** Zitierter Text **
□ □ □ □ □ □ □

Hussein lacht sehr darüber, dass ihn mal ein Deutscher gefragt hätte, ob er zu Hause mit der Gabel essen würde. Er grinst breit und sagt, er hätte geantwortet, dass er in Syrien mit Schuhen esse. Haha, er mag das witzig finden. Allerdings essen Asiaten mit Stäbchen und in vielen muslimischen Ländern ist es Sitte, mit den Händen zu essen. Was soll also dieser Hochmut gegenüber dem Fragesteller aus seinem Gastland? Noch mehr, wo die Welt davon berichtet hat, wie ein Essen unter syrischen Migranten abläuft, die gemeinsam kochen und nämlich genau das machten: die Gerichte mit den Händen essen und nicht mit einer Gabel. „Das Tabouleh wird auf ein Salatblatt gehäuft und wie eine Roulade gewickelt.“ Und dann mit der Hand gegessen. Ganz ohne Gabel. Hier wäre beispielsweise eine respektvollere Antwort an den deutschen Frager gewesen: „Ja, in Syrien essen wir teilweise mit der Hand, aber ich nehme die Gabel, weil mir das besser gefällt.“

Hasib aus Afghanistan sagt: „Wenn du willst oder nicht willst, ich bin jetzt hier in Deutschland. Aber es wäre schön, wenn du mich akzeptierst und das wir alle so zusammenleben. Es gibt keine andere Wahl.“ Da allerdings täuscht sich Hasib. Jedenfalls wenn es noch nach deutschem Recht gehen würde. Eine Reihe seiner afghanischen Landsleute wurde bereits abgeschoben, viele sind dringende Abschiebekandidaten, noch mehr jene sogar, die sich in Deutschland strafbar machen. Aber um auch Hasibs Einschätzung gerecht zu werden: Seine Sichtweise hat durchaus Chancen, sich durchzusetzen, die gesellschaftlichen Gruppen, das öffentlich-rechtliche Zwangsgebühren-Fernsehen, die Medien und die etablierten Parteien unterstützen diesen Anspruch illegaler Einwanderer zum weit überwiegenden Teil.

□ □ □ □ □ □ □

** Aufgabenbeschreibung **
Wiederhole aus dem zitierten Text wortgetreu die Passage zwischen „Hasib aus Afghanistan“ und „weit überwiegenden Teil.“, beide Stellen eingeschlossen.

□ □ □ □ □ □ □

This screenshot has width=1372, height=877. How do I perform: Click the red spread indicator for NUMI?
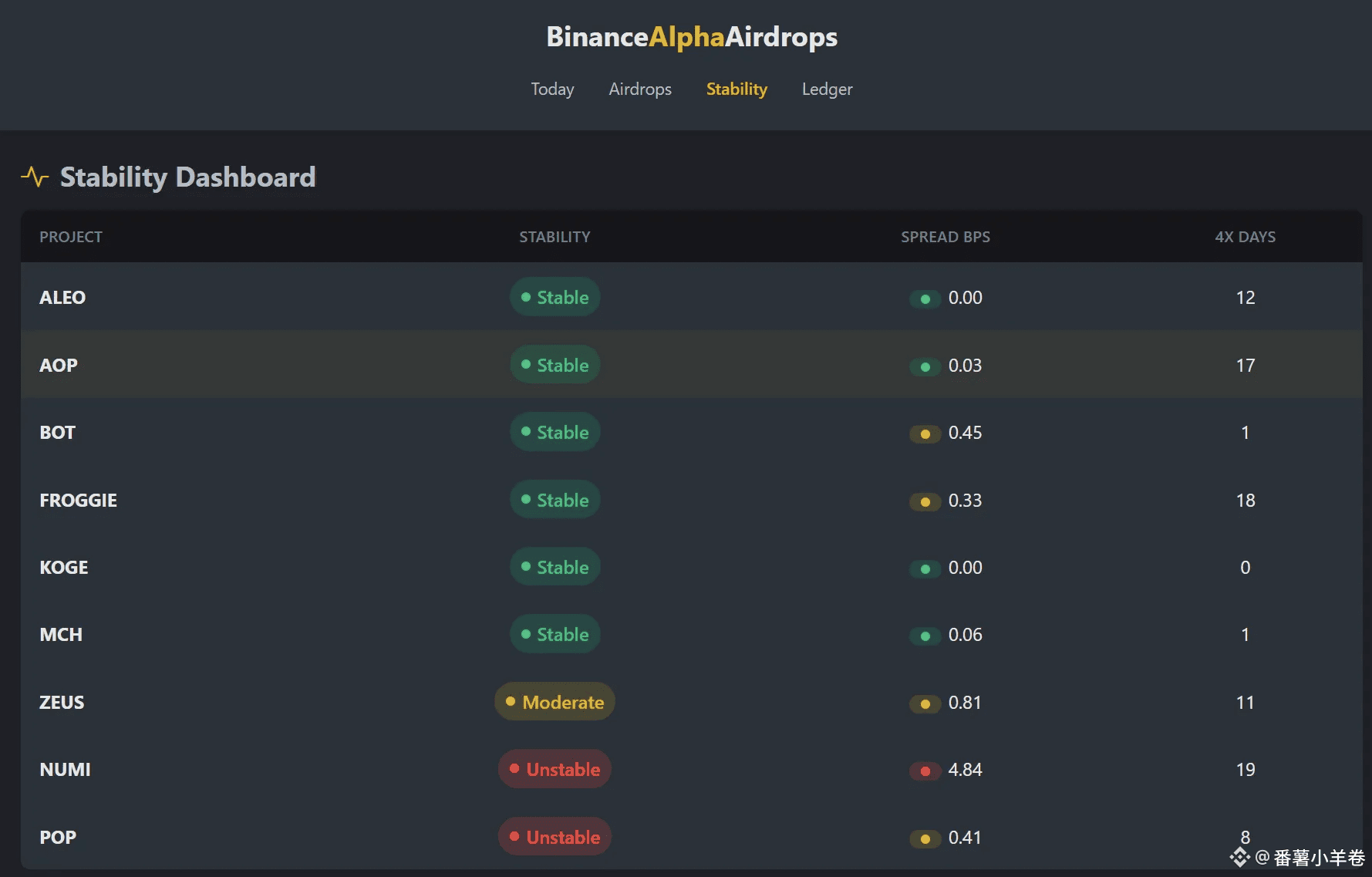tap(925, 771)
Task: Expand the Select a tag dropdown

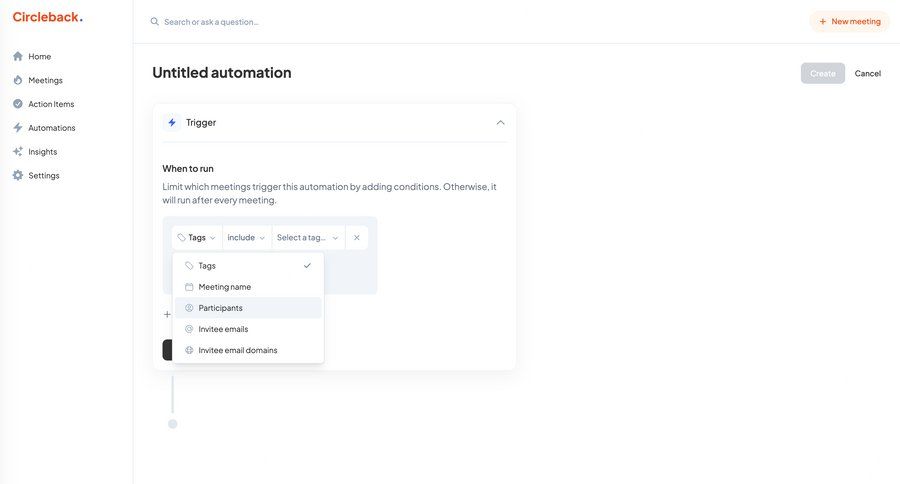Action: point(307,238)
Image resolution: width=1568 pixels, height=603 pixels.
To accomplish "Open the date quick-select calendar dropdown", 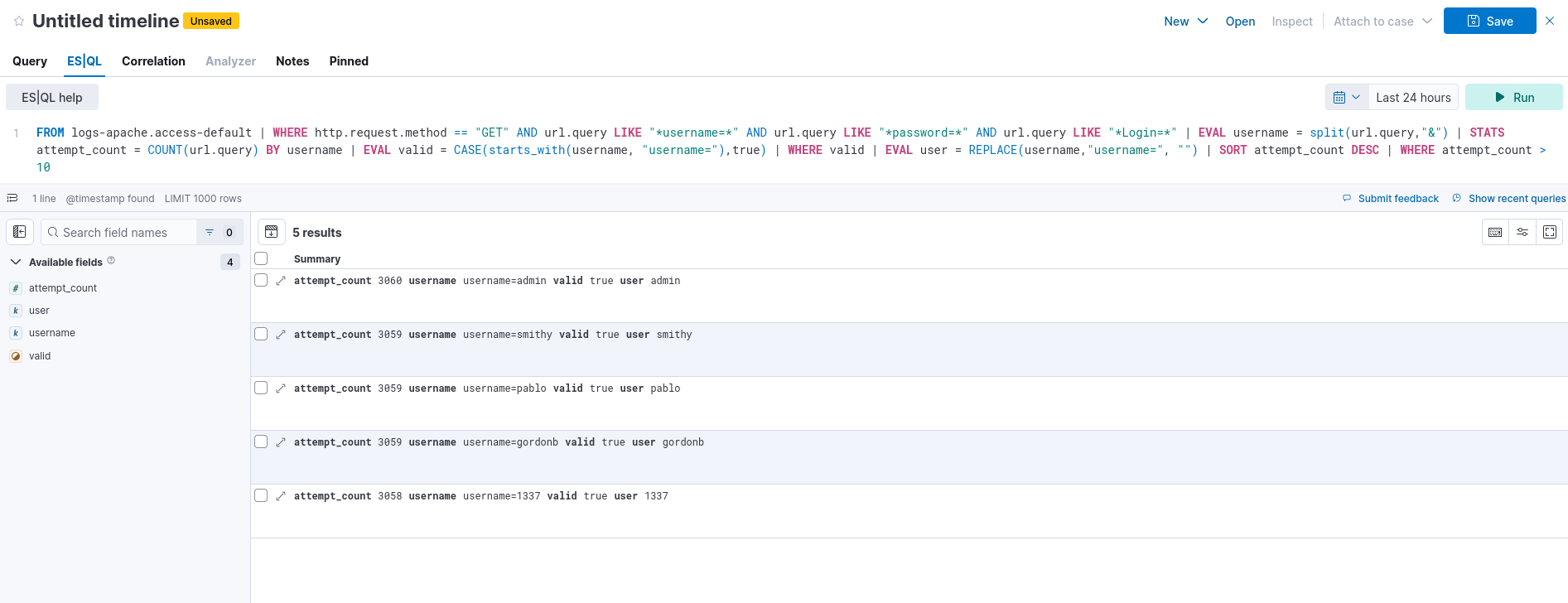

□ □ □ □ □ □ □

** Vollständige Antwort **
Hasib aus Afghanistan sagt: „Wenn du willst oder nicht willst, ich bin jetzt hier in Deutschland. Aber es wäre schön, wenn du mich akzeptierst und das wir alle so zusammenleben. Es gibt keine andere Wahl.“ Da allerdings täuscht sich Hasib. Jedenfalls wenn es noch nach deutschem Recht gehen würde. Eine Reihe seiner afghanischen Landsleute wurde bereits abgeschoben, viele sind dringende Abschiebekandidaten, noch mehr jene sogar, die sich in Deutschland strafbar machen. Aber um auch Hasibs Einschätzung gerecht zu werden: Seine Sichtweise hat durchaus Chancen, sich durchzusetzen, die gesellschaftlichen Gruppen, das öffentlich-rechtliche Zwangsgebühren-Fernsehen, die Medien und die etablierten Parteien unterstützen diesen Anspruch illegaler Einwanderer zum weit überwiegenden Teil.